Absolutely wonderful. I know well the feeling of thinking that the stories you have are thin; when my paternal grandfather passed away several years ago as a result of cancer, I had -- a month or so before he had died -- come up to visit with him for three days. We did a lot of talking, and he did a lot of resting as well, but the time was quite important. The last words he said to me when I had to leave -- and I knew it was the last time that I would see him -- were "I love you, too." I was horribly upset at the time, but your story reminds me of how wonderful that moment really was. Thank you so much for sharing it.
- Matt
Thank you, Tish.
Neil: Who would we be without our stories?

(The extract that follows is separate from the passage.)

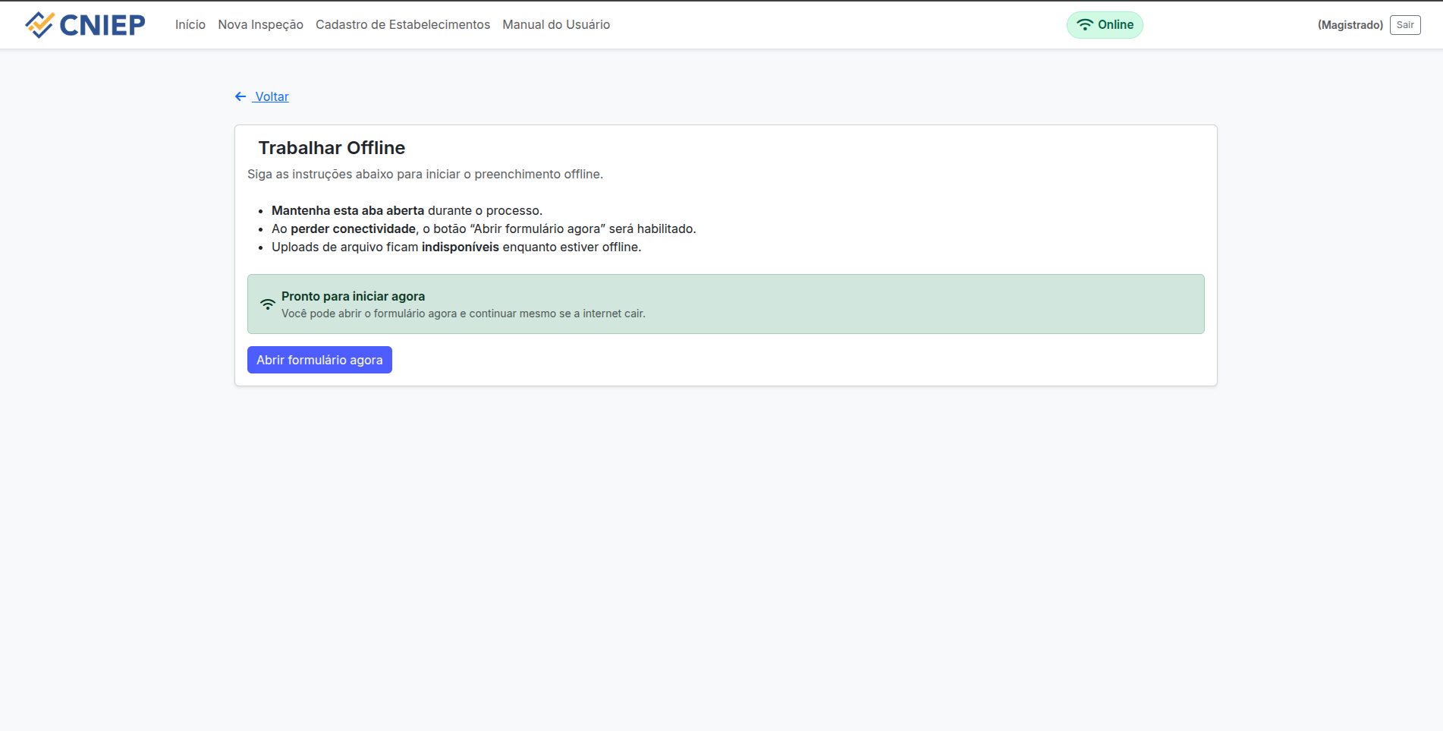Screen dimensions: 1443x731
Task: Follow the Voltar link
Action: tap(272, 96)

Matt: Thank you for sharing the story about your grandfather. You're right. You were so blessed to have that time--both of you.

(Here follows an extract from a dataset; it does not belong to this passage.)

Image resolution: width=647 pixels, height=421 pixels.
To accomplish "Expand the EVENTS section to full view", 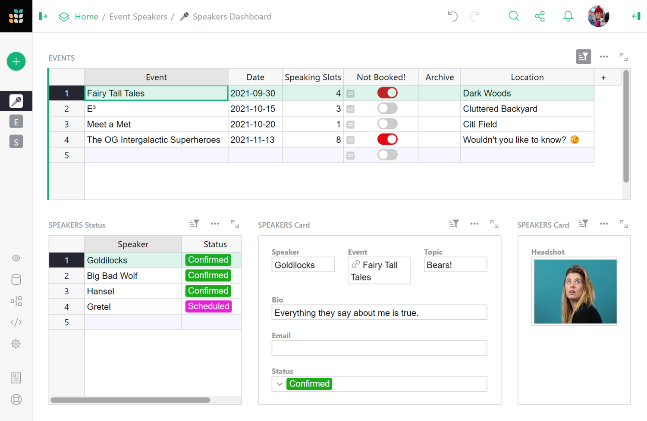I will pos(623,57).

god that struck a chord deep deep within!!!
thank you for sharing! kisses!
Lovely. Thank you.
Oh pf. Thankyou.
Your post has me close to tears. I lost my Dad seven years ago this same month. I miss him still.. so very much.
Gulnaz:
Herhimnbryn:
Dale:
It is nice to think of the three of you reading this. Thank you.

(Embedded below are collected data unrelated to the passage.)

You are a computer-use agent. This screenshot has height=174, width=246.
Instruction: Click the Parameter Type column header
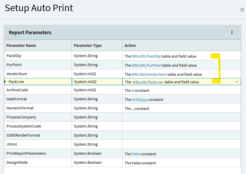coord(88,45)
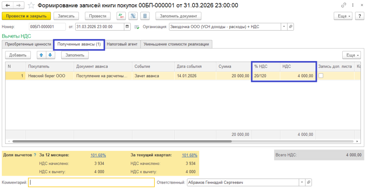Open the Ответственный field open-form icon
The width and height of the screenshot is (367, 189).
pyautogui.click(x=309, y=183)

coll: It was six for me. The missing is a good thing, don't you think?
What a gift. Thank you, Patry.
That's an awesome story. Blessed is the everyday.
I'm late to this post, and I am sorry about that. You capture the essence of what a moment is, and the gathering of them in life.
I wrote a poem about my father's passing, and this post reminds me of it. The last lines were:
he looked deeply at me
held my hand one last time
and managed to mouth the words
"I love you"
without making a sound.
Mary: Always happy to see your bonnet here.
Pearl: "Blessed is the everyday" What beautiful words.
robin: Your poem made me think of the many people in the World Trade Centers who called their families or friends to deliver the same final message: I love you. To end with that, to have those words be the summation of your life--maybe that's what it means to go to heaven.
What is it that Dale leaves? (o) Very touched by this.
leslee: Thank you for Dale's (o).
heart-wrenching and beautiful
helped me visit some moments of my own
thank you
floots: As you have often done for me.
p.s. glad to see you back.
(so i am whispering here...thank you for sharing this. thank you. i want to say so much more...but thank you is all i have.)
Your post is beautiful and your story brought tears to my eyes. I am a Scott Adams fan too. (And I'm behind reading your blog and commenting - even though I'm home, I have one of my classmates from Seville visiting, so I'm being tour guide this week. One of these days I'll get organised and caught up. Thanks for your nice comments recently).
You have the rare gift of bringing beauty to any situation that you write about. It's like being presented with a black & white picture into which you breathe color, sometimes subtle and soft, other times very bright and cheerful.
Like Paris I am catching up on my blog reading, glad I did. Thank you for your all your nice comments on my blog, too, despite my silence :)
liz elayne: Thank you, too, sweetie!
paris: I've enjoyed traveling vicariously through you!
kirsten: Your post about "hearing a song" is still with me. Thank you for your words and your presence. Someday we WILL have tea in the Woodstar.